● Directions for this task
Determine how many lines in the listing below include "agent", and answer with only that number.

● Data to examine

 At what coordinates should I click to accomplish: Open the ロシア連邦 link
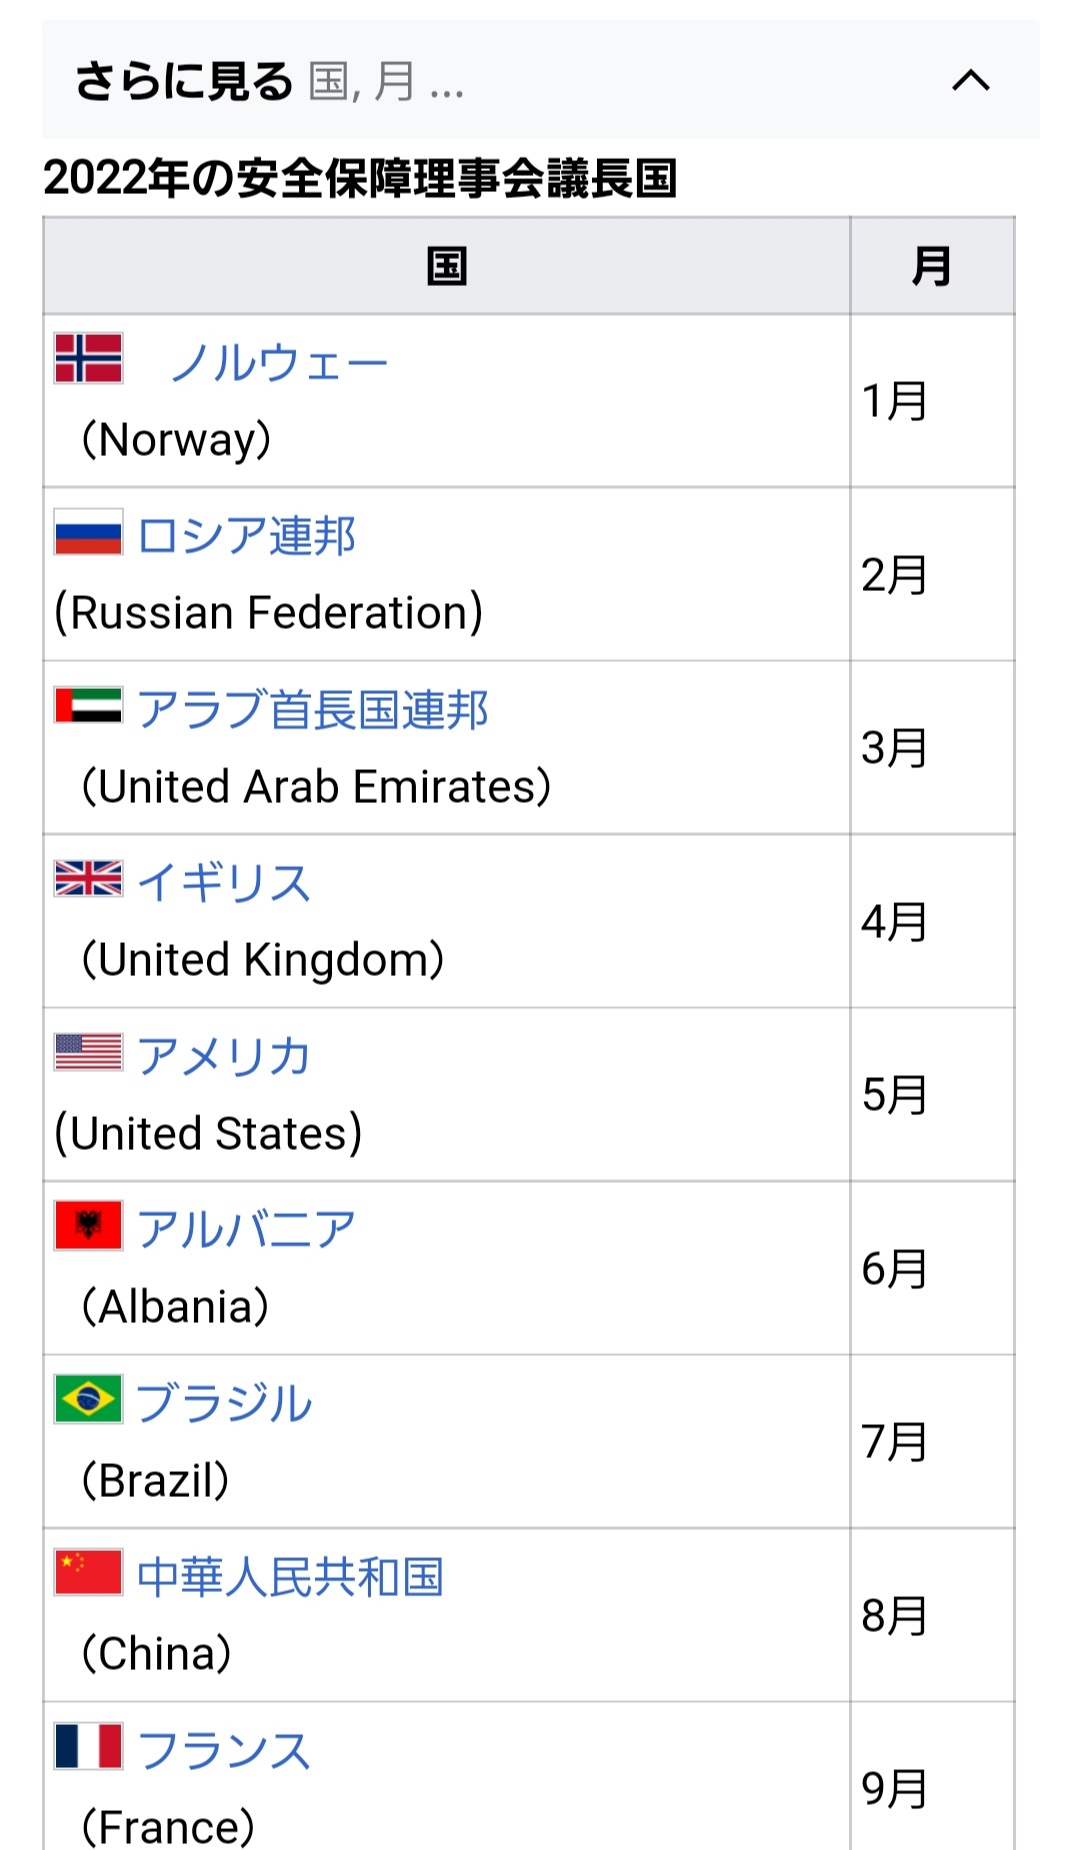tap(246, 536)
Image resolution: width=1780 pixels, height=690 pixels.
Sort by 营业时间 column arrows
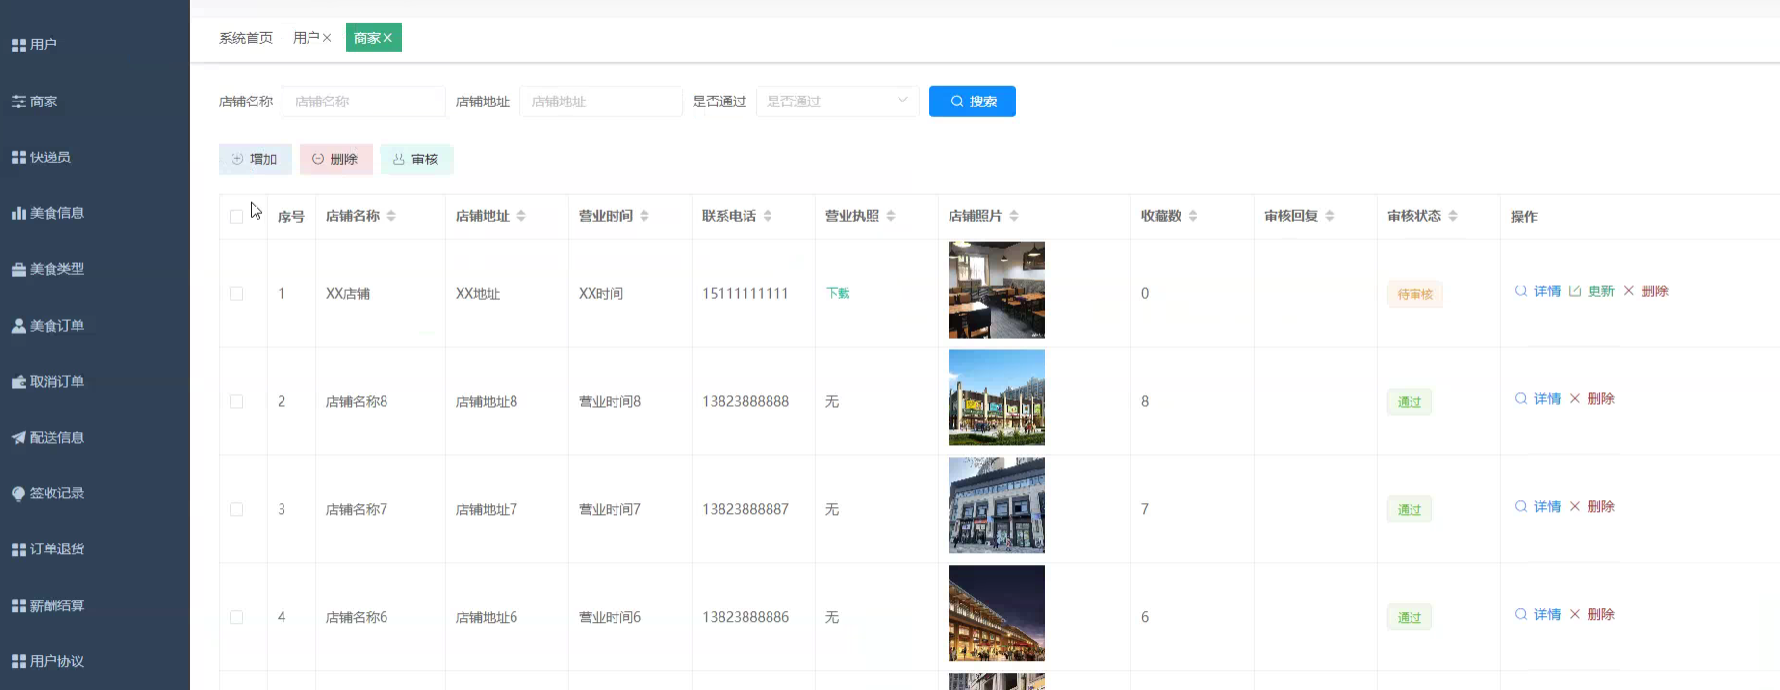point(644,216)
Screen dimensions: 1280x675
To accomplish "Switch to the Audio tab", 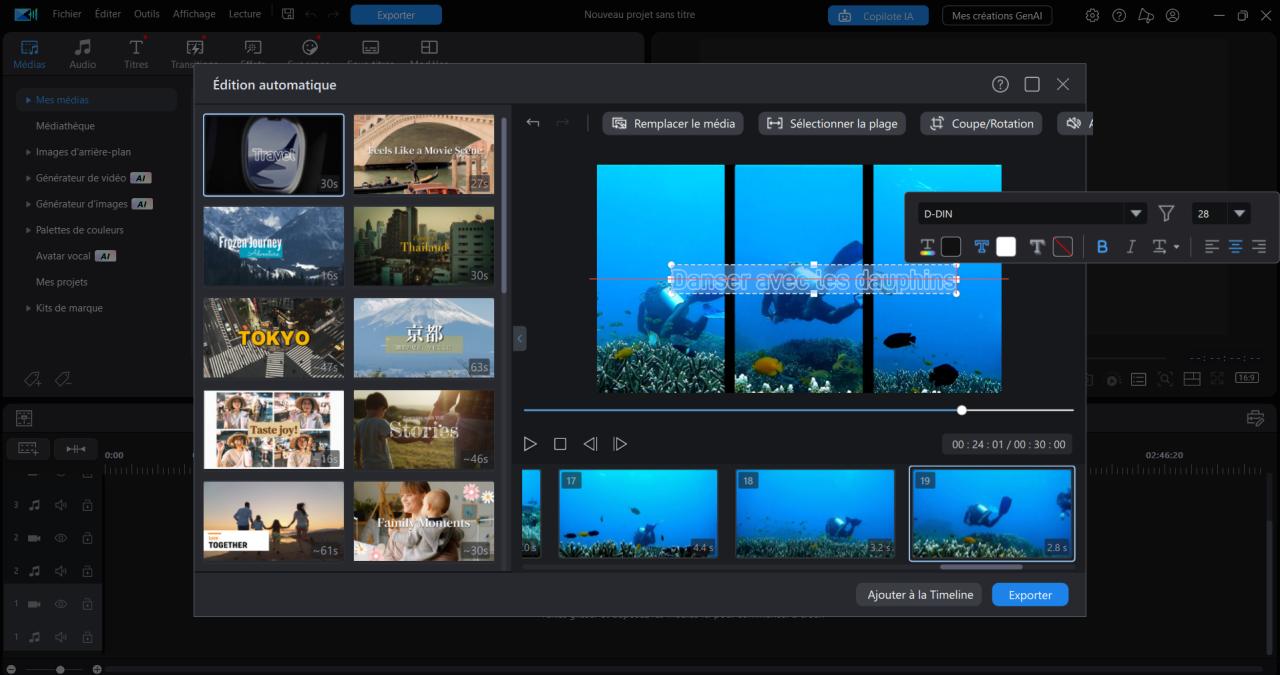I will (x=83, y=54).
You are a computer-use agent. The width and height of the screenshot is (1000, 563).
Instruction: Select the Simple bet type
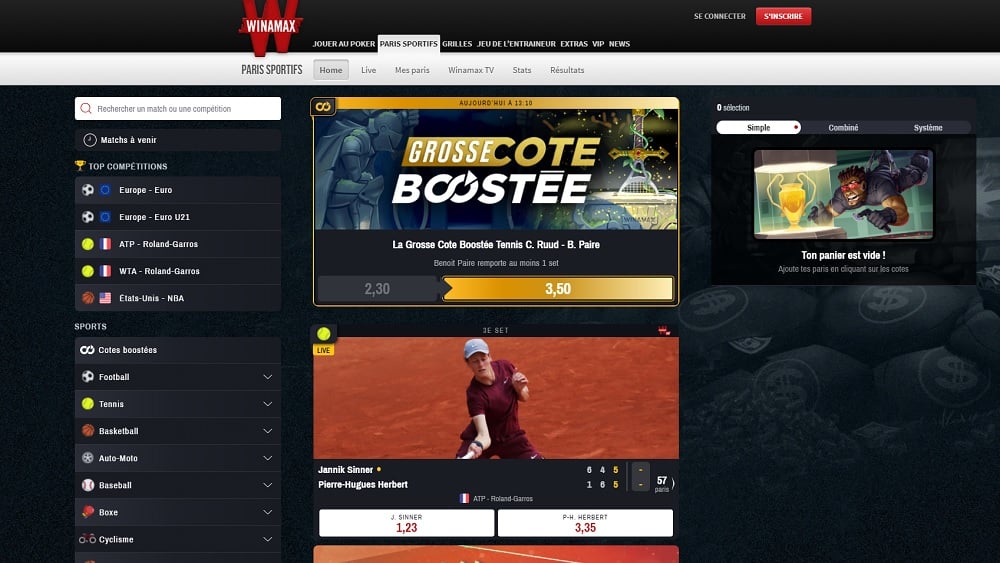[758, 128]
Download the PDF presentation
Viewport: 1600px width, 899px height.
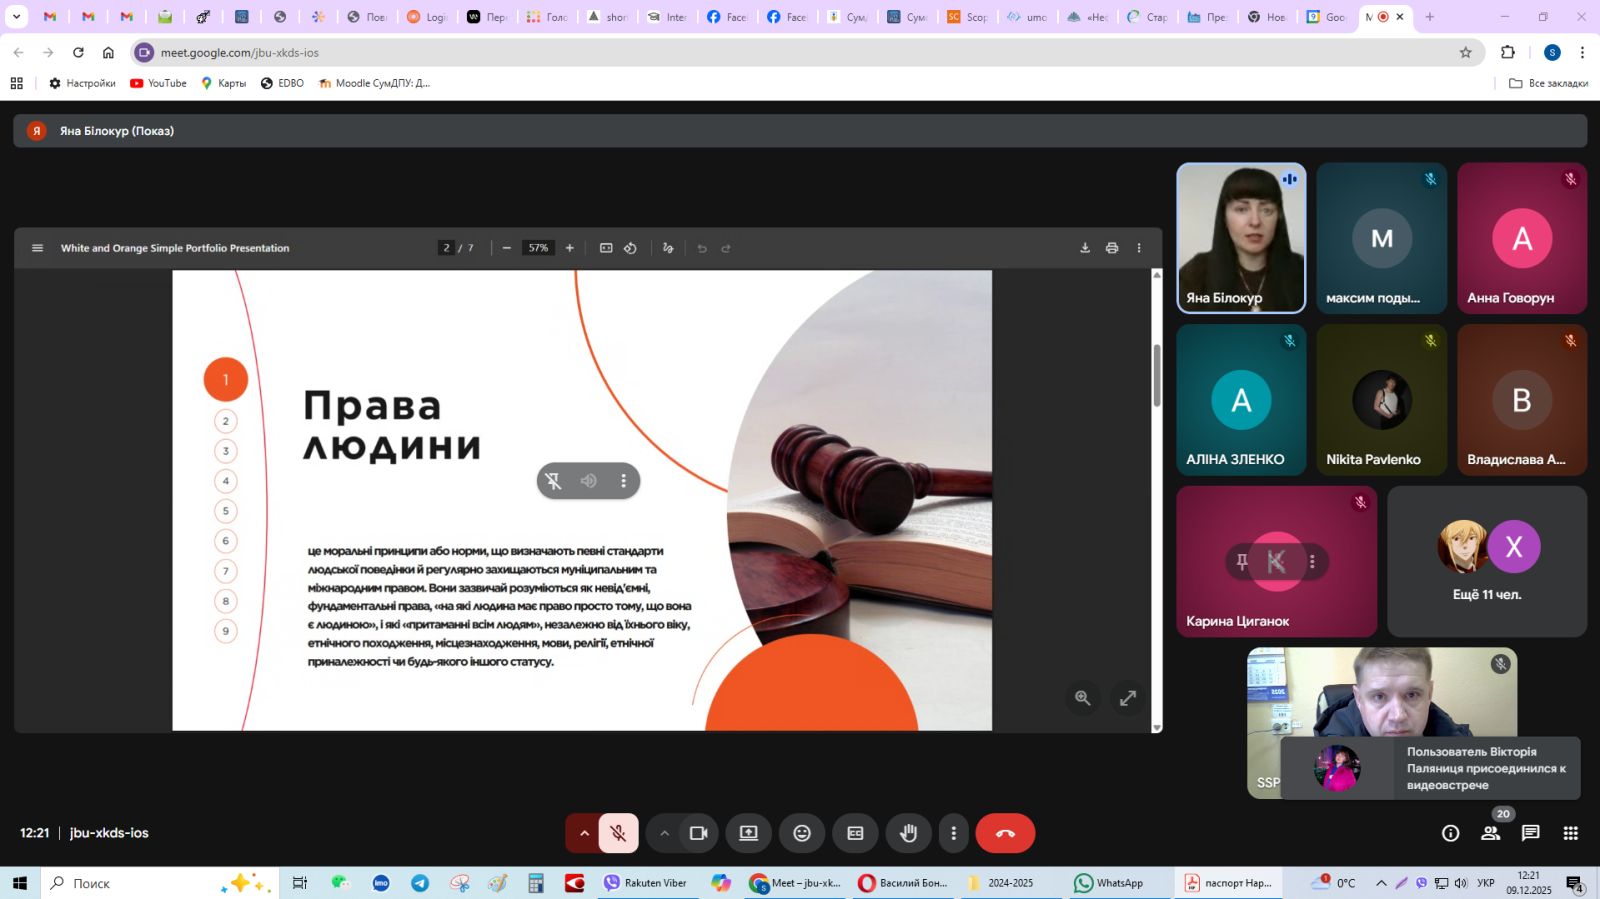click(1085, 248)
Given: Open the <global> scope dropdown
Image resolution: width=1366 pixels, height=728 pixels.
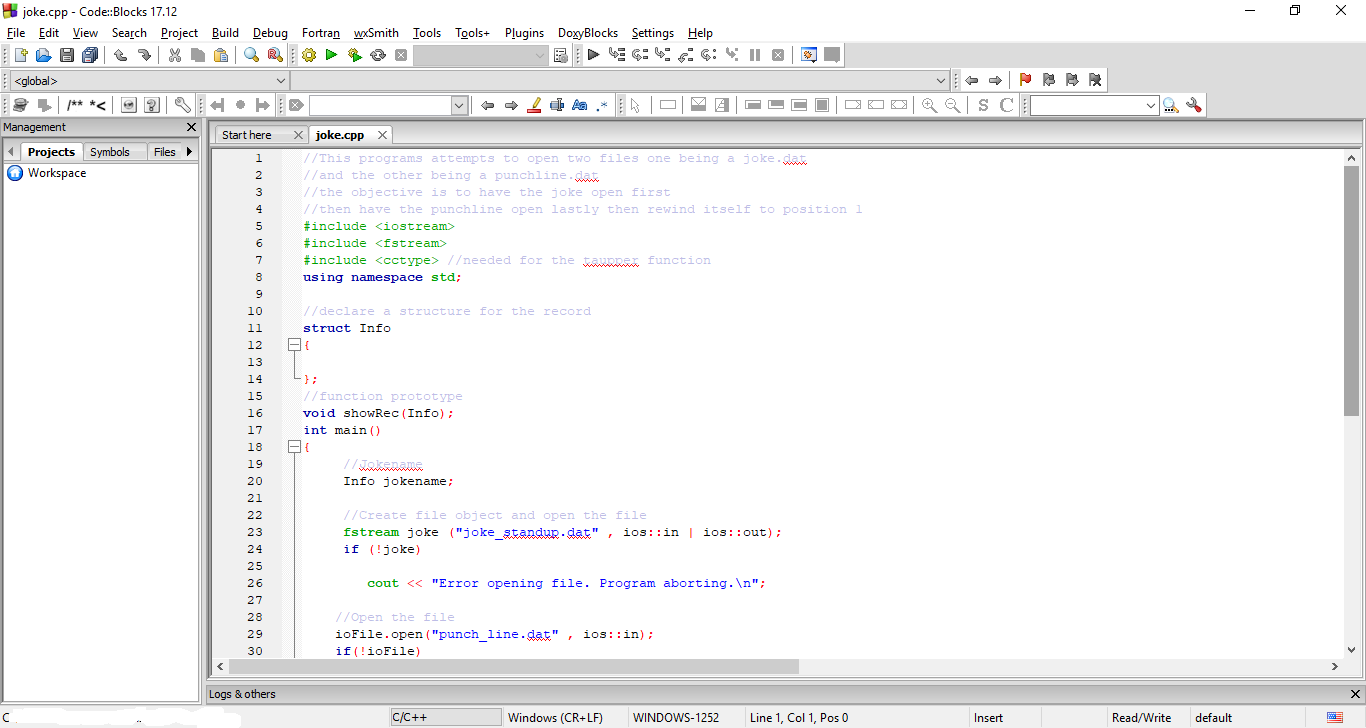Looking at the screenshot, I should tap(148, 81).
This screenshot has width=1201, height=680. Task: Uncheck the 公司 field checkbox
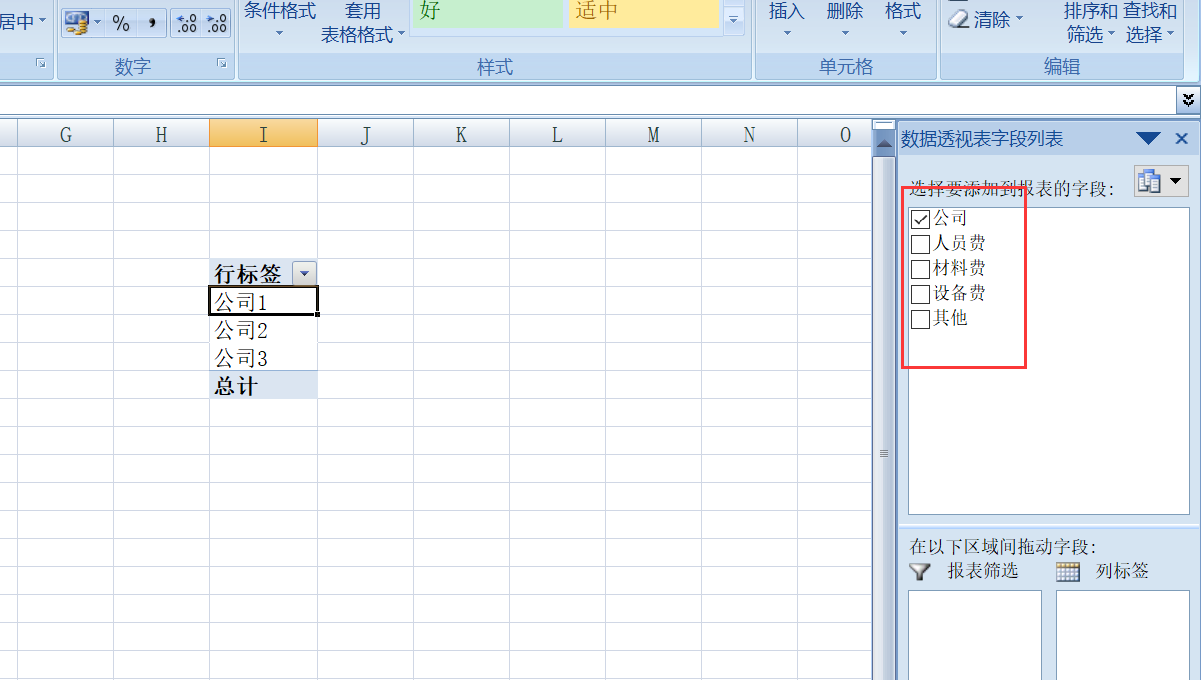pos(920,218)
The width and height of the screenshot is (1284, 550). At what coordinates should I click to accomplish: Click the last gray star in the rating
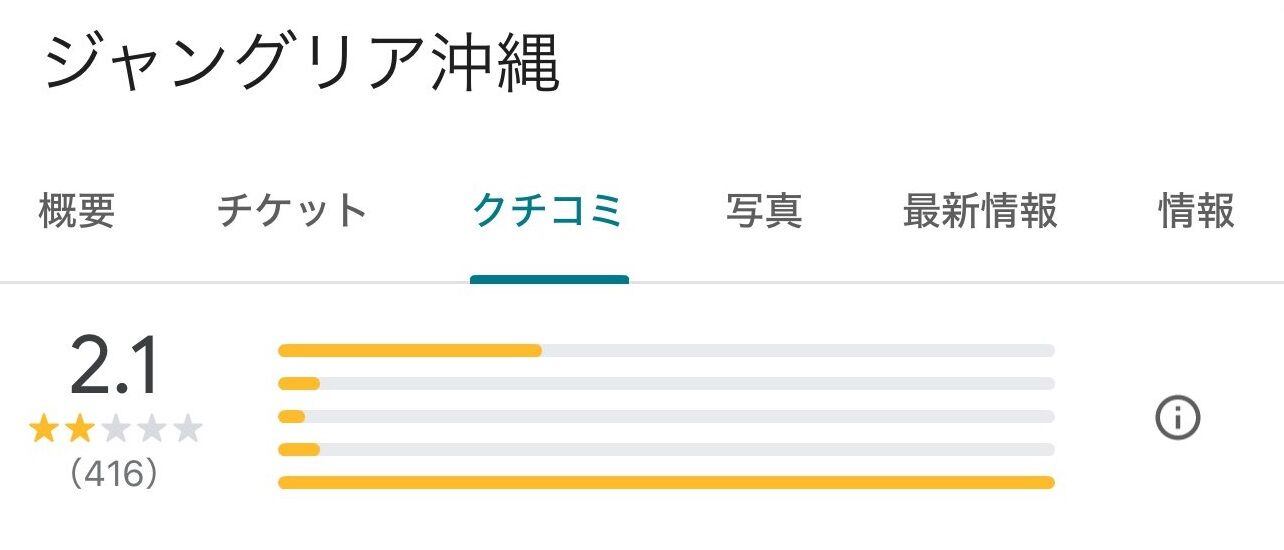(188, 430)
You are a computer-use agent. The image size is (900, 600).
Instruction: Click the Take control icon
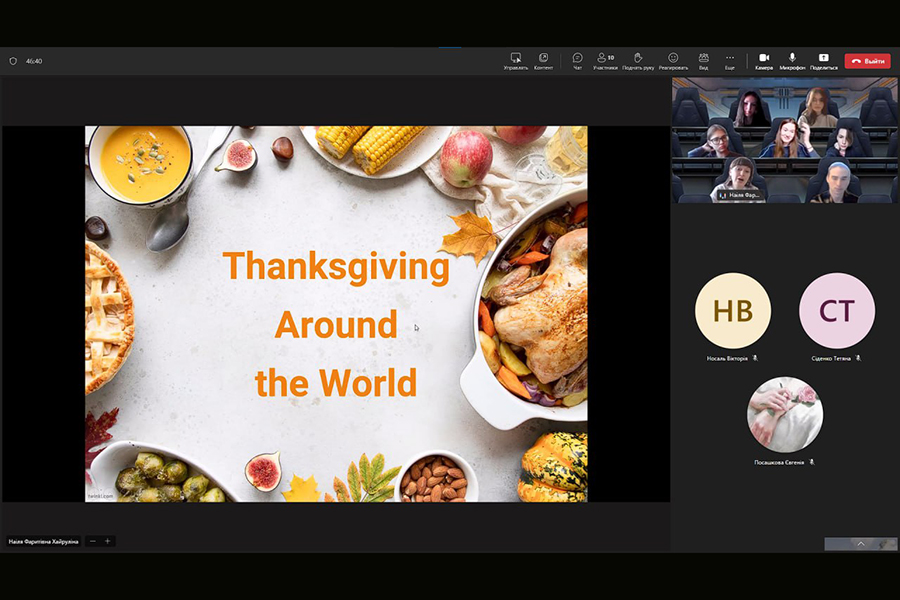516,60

● Result for this task
2